Option | Protein per serving (g) |
---|---|
Regular | 17.2 |
High Protein | 37.2 |

Tips
- Prevent bananas from darkening. You can sprinkle the mashed bananas with lemon juice before topping them with PB. Or, if you’re using a bowl instead of a tall jar, create a single peanut butter banana layer between two layers of chia pudding.
- Layer rather than mix to taste every bite. Avoid stirring in banana and peanut butter directly. Layering ensures each spoonful has distinct peanut butter and banana flavor without needing to add a on of banana and PB (i.e., increasing the calories a lot).

Storage
Store the peanut butter banana chia pudding in an airtight container in the refrigerator. It will stay good for 3 to 4 days. If mashed bananas are on top, they may brown but are still safe to eat, though the appearance may be not-that-appealing.

Similar Recipes to Try
Looking for more?
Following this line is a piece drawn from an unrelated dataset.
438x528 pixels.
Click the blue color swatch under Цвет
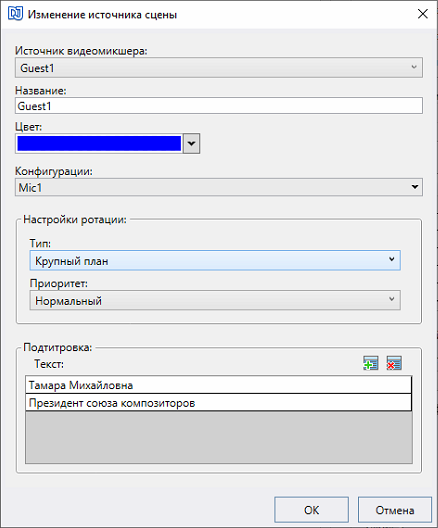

Check out the following recipes:
- Cottage Cheese Chia Pudding. Another chia pudding base, perfect if you’d like to replace Greek yogurt with cottage cheese for your banana and PB layers.
- Peanut Butter Jelly Chia Pudding. Looking for a fun and nostalgic twist? This pudding swaps banana for sweet jelly, delivering that classic flavor with a fresh, fruity zing!
- Peanut Butter Banana Overnight Oats. Craving the same comforting peanut butter and banana flavor but want a heartier, oat-filled breakfast? These overnight oats are your easy, make-ahead alternative!

Equipment
Ingredients
- 1/3 cup milk of choice 80 g
- 1/3 cup Greek yogurt 80 g
- 2 tbsp chia seeds 24 g
- 2 tsp liquid sweetener
- 1/2 medium banana mashed, 50 g
- 1 tbsp peanut butter 15 g
Instructions
- Mix wet ingredients: In a bowl or jar, mix milk, Greek yogurt, and sweetener until smooth.
- Add the chia seeds: Stir in chia seeds evenly.
- Rest and stir: Let sit 5 minutes, stir to break clumps, rest another 5 minutes, stir again.
- Cover and chill: Cover and refrigerate at least 3 hours or overnight to thicken.
- Add first layer: Layer half the pudding in serving container, then half the mashed banana and peanut butter.
- Add another layer: Add remaining pudding, followed by remaining banana and peanut butter layers.
- Top and serve: Garnish with banana slices, peanuts, or desired toppings and serve.
Notes
- Nutrition information calculated using oat milk and maple syrup. Treat it as an estimate.